Perché attivare il Mes è l'antitesi del "più Europa"


di Paolo Desogus*

Domani avrà luogo un nuovo incontro del Consiglio europeo. La partita si giocherà soprattutto sugli eurobond. Il MES, è cosa fatta, piaccia o no. Ma al di là di questi due specifici temi credo che la posta in gioco non riguarderà solo i provvedimenti per fronteggiare la pesantissima crisi economica che sta colpendo l'Italia e molti altri paesi. Ma avrà a che fare con l'idea di Europa promossa dai singoli stati. A questo proposito le posizioni in campo sono paradossali o almeno possono apparire paradossali se viste dalla prospettiva dell'Italia, paese in cui si crede a Babbo natale e alla scie chimiche.

La via del MES che ha promosso la Germania e che è difesa nel nostro paese dagli europeisti è la via meno favorevole all'integrazione europea. È la via che promuove lo status quo: di fatto è la meno europeista. E dico questo al di là delle condizionalità più o meno severe che accompagnano questo strumento di prestito e di creazione tutelata del debito. Il MES infatti non impegna la comunità degli stati europei a integrare i bilanci nazionali. La sua funzione è coerente con l'impianto che immagina l'Europa come il campo di competizione tra stati nazionali nel quadro delle regole di Maastricht. Non solo dunque non unisce, ma anzi divide gli stati membri.

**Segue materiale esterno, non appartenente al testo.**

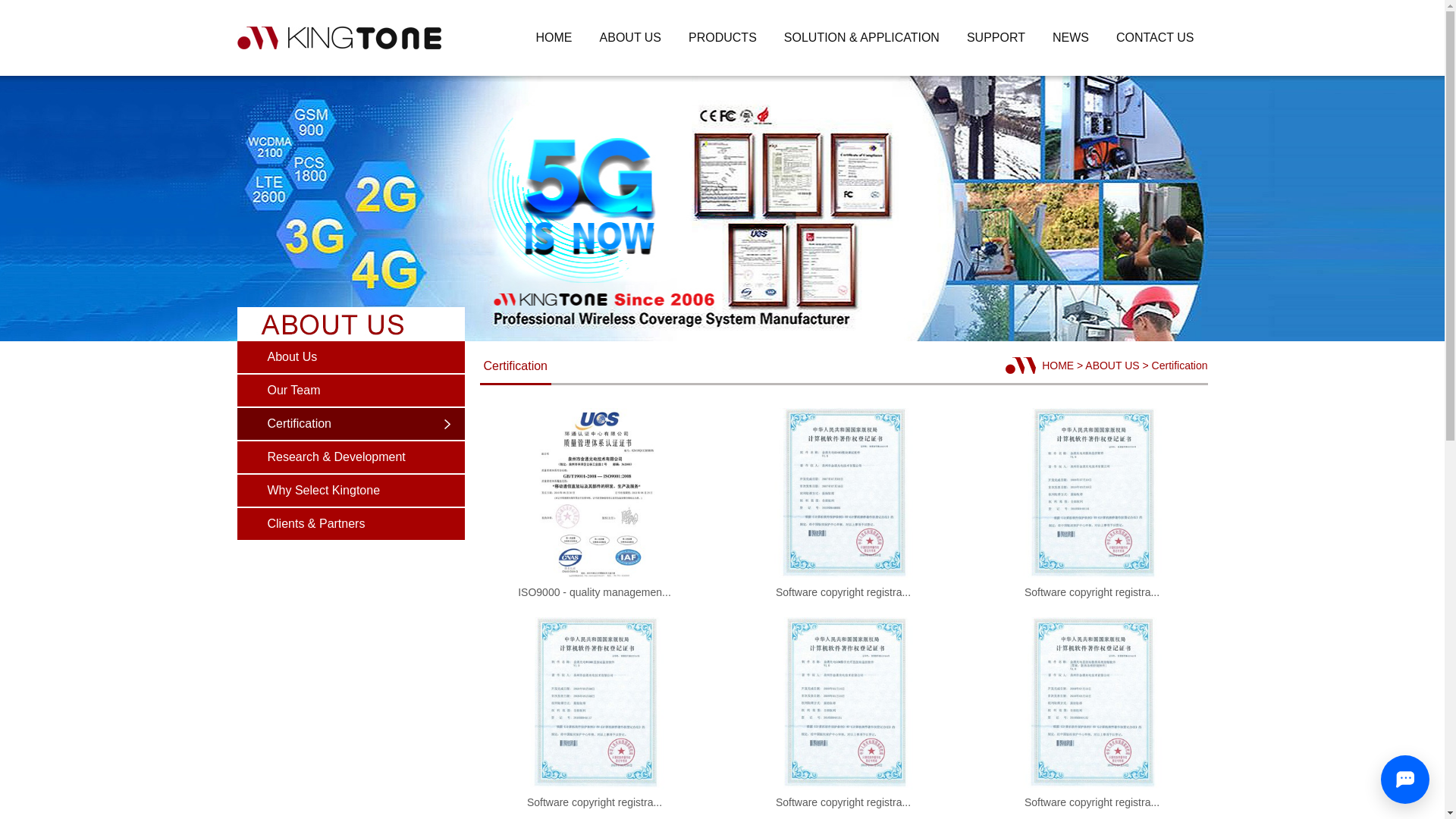
Software copyright registra... Element type: text (842, 796)
Clients & Partners Element type: text (350, 523)
Software copyright registra... Element type: text (594, 796)
Open chat window Element type: hover (1404, 779)
Our Team Element type: text (350, 390)
CONTACT US Element type: text (1155, 37)
Software copyright registra... Element type: text (1091, 586)
ABOUT US Element type: text (630, 37)
About Us Element type: text (350, 357)
ISO9000 - quality managemen... Element type: text (594, 586)
Certification Element type: text (350, 423)
Software copyright registra... Element type: text (1091, 796)
PRODUCTS Element type: text (722, 37)
SUPPORT Element type: text (995, 37)
Software copyright registra... Element type: text (842, 586)
NEWS Element type: text (1070, 37)
Research & Development Element type: text (350, 457)
HOME Element type: text (554, 37)
Why Select Kingtone Element type: text (350, 490)
SOLUTION & APPLICATION Element type: text (861, 37)
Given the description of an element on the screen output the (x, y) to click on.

Come definire allora chi dice che "ci vuole più Europa" e chiede che l'Italia entri nel MES: disonesto? Imbecille? Fate voi. Il paradosso di questa fase è che le proposte più europeiste vengono in realtà dai settori più critici dell'UE, i quali attraverso semplici verità intendono smascherare l'impianto ideologico ordoliberista che schiaccia gli stati più deboli e avvantaggia quelli più ricchi, anzi quello più ricco: la Germania; agli altri - Francia inclusa - vanno le solo briciole e talvolta anche qualche osso, come oggi con l'Ungheria. Gli eurobond (chiesti dai 5 stelle) e la trasformazione della BCE in vera banca centrale, cioè in prestatore di ultima istanza, sono le uniche vere proposte in favore dell'integrazione, perché obbligano gli stati a mettere in comune parti del loro bilancio e a rivedere la fiscalità in senso europeo. Naturalmente la stampa italiana e gli imbecilli di varia natura le giudicano misure "populiste" e "sovraniste", senza naturalmente spiegare il perché: ripetono a pappagallo la voce di chi tiene le fila del gigante burocratico e ideologico chiamato UE, progettato per essere proprio il contrario di quello che loro auspicano.

Sono persino scuse quelle sull'impossibilità di emettere bond, dal momento che i paesi europei ben prima dell'Unione hanno emesso titoli con garanzie comuni. C'era più solidarietà e reale spirito europeista con la CEE che oggi con l'UE. Al di là delle idiozie che si leggono in giro, quello che oggi manca è la volontà politica generale di fare l'Europa. E del resto se neanche nelle attuale situazione si riesce a trovare un tavolo di intesa comune sull'integrazione, allora vuol dire che gli Stati uniti d'Europa solo sono una gigantesca bufala al pari della quale persino le scie chimiche e la teoria dei rettiliani appaiono più sensate. Vedremo giovedì.